The New York Times has decided not to join a group of media companies attempting to jointly negotiate with the major tech companies over use of their content to power artificial intelligence.
The move is a major blow to efforts to Barry Diller’s efforts to establish an industry united front against Google and Microsoft.
Diller said at a Semafor media event in April that publishers should sue major tech companies that have trained their AI models on data produced by media organizations. As the Wall Street Journal and Semafor reported, his company IAC has been spearheading an effort to form a group of key publishers that would press for legislative and potential legal action to force the tech companies to pay billions of dollars back to those publishers. The presence of the two pillars of American news — the Times to the center-left and Journal to the center-right — would have been a powerful statement for that coalition.

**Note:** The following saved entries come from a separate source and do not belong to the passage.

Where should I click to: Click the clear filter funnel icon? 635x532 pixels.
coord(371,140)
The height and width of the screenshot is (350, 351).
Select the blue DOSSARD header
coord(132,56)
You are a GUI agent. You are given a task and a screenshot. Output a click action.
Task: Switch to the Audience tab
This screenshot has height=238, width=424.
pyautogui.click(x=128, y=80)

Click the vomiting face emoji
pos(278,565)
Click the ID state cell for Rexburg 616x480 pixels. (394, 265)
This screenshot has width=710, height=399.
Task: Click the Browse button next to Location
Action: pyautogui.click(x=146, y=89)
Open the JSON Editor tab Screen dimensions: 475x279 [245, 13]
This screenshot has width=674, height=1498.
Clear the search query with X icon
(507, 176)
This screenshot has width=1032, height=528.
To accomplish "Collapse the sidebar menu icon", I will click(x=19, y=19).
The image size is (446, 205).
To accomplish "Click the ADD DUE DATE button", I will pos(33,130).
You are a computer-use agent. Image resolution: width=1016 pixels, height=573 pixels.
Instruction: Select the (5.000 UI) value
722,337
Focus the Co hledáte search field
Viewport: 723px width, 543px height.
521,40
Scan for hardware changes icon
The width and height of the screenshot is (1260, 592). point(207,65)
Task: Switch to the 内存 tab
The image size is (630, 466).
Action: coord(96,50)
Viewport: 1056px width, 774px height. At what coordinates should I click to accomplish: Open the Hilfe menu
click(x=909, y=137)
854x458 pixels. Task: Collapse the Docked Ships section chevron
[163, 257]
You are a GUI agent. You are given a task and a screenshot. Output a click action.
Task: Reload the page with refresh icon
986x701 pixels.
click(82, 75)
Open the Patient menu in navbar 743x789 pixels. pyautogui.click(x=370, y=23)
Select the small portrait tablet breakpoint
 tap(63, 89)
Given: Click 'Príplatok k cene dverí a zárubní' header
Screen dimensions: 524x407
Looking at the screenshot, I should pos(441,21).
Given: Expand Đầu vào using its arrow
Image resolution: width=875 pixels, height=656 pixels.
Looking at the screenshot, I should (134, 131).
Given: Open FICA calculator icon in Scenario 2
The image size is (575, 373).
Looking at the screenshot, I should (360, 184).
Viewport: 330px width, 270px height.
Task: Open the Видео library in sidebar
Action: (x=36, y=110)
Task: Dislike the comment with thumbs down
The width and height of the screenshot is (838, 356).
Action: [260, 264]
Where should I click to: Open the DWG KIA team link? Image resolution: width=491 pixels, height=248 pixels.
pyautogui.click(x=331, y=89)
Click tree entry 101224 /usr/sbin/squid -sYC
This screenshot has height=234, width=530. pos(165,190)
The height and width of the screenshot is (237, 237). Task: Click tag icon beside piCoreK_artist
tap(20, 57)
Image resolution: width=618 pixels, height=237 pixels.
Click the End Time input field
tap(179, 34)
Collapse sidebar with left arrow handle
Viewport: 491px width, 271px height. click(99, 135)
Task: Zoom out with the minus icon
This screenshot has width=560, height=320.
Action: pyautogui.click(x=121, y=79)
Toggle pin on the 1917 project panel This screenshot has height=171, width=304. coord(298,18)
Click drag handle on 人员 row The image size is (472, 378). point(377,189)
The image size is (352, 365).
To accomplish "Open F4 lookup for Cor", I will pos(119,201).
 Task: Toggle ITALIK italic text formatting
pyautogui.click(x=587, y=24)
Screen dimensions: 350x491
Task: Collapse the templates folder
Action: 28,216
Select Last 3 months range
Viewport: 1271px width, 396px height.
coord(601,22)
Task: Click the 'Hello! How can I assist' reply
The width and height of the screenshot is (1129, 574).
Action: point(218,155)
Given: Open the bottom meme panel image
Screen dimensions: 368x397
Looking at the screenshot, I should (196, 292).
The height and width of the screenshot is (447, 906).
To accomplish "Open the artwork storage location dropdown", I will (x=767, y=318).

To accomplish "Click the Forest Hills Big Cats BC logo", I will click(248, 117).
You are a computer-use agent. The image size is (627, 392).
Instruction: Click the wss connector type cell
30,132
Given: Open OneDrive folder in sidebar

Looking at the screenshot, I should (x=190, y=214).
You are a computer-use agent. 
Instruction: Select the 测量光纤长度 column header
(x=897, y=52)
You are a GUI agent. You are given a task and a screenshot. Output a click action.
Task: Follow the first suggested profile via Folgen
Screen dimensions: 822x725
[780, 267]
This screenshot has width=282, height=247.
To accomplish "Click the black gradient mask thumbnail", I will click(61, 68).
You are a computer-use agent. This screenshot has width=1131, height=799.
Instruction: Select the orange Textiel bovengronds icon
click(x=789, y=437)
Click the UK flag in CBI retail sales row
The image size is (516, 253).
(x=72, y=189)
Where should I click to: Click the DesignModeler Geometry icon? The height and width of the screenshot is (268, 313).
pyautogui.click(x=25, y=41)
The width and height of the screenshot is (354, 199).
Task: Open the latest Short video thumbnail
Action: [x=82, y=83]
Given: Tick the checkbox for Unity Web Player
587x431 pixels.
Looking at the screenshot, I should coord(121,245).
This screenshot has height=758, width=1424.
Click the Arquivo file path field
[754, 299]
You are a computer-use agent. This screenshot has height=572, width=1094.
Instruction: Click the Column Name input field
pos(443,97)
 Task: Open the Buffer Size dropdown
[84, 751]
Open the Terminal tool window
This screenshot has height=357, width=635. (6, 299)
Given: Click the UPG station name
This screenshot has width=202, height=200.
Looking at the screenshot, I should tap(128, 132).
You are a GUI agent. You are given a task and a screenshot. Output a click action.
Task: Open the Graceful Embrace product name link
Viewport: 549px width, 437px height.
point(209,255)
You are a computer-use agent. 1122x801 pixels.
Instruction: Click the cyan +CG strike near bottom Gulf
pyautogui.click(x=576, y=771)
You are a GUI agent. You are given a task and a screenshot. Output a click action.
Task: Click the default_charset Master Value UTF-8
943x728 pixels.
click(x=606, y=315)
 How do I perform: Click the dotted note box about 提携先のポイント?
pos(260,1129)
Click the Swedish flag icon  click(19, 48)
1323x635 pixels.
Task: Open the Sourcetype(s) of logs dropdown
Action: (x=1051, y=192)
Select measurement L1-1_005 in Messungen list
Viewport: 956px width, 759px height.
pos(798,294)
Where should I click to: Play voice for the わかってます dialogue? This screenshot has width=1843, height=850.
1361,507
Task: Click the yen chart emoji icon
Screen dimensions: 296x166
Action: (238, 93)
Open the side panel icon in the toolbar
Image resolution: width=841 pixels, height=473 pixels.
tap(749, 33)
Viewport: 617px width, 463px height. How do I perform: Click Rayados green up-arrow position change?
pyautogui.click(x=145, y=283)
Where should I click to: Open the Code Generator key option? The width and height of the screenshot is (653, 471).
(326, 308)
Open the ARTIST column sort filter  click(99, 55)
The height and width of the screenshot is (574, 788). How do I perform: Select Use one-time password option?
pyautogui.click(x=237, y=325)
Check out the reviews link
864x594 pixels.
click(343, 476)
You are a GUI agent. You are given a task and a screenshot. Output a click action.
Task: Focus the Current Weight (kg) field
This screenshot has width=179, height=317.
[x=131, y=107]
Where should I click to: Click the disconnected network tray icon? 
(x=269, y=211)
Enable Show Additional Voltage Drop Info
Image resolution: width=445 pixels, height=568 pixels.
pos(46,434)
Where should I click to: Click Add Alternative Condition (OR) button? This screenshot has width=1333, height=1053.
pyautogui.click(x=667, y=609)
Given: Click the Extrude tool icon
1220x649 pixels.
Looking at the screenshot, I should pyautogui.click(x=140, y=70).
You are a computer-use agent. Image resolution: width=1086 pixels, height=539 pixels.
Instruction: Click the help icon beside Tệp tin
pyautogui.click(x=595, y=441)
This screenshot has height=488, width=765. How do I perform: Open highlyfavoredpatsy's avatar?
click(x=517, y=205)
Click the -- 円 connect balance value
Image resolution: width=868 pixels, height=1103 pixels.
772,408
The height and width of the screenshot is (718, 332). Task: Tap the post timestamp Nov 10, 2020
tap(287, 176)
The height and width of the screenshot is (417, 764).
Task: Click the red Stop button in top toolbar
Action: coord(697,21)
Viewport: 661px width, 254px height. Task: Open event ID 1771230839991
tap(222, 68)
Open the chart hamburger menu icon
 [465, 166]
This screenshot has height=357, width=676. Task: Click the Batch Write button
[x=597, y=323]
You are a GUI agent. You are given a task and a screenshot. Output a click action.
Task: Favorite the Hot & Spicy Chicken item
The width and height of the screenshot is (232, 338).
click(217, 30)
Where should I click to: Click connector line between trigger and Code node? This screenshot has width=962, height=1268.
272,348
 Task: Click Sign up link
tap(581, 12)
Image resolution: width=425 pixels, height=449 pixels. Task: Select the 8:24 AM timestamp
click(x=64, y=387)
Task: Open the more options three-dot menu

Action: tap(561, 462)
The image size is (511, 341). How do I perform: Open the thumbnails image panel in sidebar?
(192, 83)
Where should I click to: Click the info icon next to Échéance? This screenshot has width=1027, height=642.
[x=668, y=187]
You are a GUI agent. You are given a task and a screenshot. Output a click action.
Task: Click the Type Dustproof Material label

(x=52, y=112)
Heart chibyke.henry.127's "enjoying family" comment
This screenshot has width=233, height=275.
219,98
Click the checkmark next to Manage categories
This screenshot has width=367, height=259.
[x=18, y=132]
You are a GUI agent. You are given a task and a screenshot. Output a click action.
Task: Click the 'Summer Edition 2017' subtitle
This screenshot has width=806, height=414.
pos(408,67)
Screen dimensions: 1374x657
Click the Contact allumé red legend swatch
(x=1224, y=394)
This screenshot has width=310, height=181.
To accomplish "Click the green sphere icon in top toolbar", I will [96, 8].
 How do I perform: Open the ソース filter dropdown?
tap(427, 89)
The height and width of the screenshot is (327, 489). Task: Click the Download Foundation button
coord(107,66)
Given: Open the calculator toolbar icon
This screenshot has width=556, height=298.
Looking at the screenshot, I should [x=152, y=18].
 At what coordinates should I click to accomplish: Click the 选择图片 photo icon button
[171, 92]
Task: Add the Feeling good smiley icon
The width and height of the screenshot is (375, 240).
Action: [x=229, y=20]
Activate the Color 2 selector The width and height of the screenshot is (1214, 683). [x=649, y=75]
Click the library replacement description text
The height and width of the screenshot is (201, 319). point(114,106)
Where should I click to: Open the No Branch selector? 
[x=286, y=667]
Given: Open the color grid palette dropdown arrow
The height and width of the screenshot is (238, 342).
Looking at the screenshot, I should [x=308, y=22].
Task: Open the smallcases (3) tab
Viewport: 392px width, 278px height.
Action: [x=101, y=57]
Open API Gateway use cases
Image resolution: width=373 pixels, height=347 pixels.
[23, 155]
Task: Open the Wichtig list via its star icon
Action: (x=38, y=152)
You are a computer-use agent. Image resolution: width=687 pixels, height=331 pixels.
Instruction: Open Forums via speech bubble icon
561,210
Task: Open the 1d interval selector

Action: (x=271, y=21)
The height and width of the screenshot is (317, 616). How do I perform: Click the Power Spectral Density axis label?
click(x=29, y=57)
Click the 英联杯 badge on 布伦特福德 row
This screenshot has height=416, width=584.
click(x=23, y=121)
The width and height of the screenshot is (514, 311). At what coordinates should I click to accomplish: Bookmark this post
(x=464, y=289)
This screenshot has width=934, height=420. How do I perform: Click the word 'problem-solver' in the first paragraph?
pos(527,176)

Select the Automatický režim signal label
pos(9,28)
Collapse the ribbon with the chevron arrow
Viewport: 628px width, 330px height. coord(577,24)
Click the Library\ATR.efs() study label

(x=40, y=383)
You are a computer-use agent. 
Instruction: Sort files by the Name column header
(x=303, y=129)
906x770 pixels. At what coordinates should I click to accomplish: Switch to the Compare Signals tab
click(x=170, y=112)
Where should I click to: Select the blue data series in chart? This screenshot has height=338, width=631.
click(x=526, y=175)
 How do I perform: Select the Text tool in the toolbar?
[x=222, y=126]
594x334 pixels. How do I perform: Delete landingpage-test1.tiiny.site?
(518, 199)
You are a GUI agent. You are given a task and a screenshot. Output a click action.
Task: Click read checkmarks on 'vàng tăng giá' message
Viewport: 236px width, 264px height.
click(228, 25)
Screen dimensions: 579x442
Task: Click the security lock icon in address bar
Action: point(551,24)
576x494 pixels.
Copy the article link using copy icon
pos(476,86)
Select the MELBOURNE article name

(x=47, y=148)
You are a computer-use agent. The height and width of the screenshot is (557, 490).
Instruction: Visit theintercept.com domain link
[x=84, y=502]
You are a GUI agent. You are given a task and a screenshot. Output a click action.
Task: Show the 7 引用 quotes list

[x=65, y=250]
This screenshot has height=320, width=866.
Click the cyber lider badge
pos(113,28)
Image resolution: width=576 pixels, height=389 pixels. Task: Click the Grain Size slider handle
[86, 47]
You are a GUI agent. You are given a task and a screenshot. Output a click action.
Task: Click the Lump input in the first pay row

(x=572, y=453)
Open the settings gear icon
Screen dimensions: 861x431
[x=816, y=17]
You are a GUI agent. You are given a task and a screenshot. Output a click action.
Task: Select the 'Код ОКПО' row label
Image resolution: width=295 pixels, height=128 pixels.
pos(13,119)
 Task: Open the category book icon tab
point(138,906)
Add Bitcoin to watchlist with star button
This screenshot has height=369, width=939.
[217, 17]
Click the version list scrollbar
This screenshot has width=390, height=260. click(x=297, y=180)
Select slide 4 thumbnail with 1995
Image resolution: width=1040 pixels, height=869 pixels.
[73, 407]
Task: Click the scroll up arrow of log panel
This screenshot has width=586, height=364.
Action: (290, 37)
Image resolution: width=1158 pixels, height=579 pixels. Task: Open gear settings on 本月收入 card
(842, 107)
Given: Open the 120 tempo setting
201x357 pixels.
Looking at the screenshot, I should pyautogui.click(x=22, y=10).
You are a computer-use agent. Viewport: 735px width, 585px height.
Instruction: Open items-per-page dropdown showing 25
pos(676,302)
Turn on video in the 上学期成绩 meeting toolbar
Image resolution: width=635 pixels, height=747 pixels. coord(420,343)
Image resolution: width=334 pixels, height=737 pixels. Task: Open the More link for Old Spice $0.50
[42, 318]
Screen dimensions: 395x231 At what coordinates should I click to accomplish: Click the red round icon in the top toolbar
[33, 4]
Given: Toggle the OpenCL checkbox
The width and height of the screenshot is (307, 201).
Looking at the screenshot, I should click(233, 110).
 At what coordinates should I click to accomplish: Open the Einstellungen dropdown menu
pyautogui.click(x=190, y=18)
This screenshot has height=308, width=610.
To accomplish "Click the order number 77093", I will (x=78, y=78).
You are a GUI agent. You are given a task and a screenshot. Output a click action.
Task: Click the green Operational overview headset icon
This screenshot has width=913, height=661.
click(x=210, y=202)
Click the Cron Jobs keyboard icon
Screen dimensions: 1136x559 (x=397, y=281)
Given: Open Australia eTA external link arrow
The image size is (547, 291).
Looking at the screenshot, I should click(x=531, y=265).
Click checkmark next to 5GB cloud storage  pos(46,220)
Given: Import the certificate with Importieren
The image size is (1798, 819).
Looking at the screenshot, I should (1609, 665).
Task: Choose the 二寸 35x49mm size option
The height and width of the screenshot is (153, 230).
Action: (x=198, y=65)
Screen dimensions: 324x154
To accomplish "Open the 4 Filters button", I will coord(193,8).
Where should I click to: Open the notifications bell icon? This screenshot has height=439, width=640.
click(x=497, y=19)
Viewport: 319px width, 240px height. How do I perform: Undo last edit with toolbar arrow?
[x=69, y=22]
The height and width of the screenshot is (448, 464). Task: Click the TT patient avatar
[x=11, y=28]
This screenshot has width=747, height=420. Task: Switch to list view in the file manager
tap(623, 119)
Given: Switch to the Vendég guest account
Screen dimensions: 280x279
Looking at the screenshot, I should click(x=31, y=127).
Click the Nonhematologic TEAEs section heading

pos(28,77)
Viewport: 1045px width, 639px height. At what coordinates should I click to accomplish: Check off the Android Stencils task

Diller and IAC CEO Joey Levin had discussed the group with media organizations including Axel Springer and News Corp, which believed that the others were on board for the effort, and that the Times would also participate.
But three sources with knowledge told Semafor that the Times is no longer a part of the effort. One person said that the Times had discussed joining the group, but never committed.
The decision by the Times makes it more likely that publishers may cut their own separate deals. Earlier this year, the Associated Press announced an agreement to license the AP’s archive of news stories to ChatGPT-maker OpenAI for two years.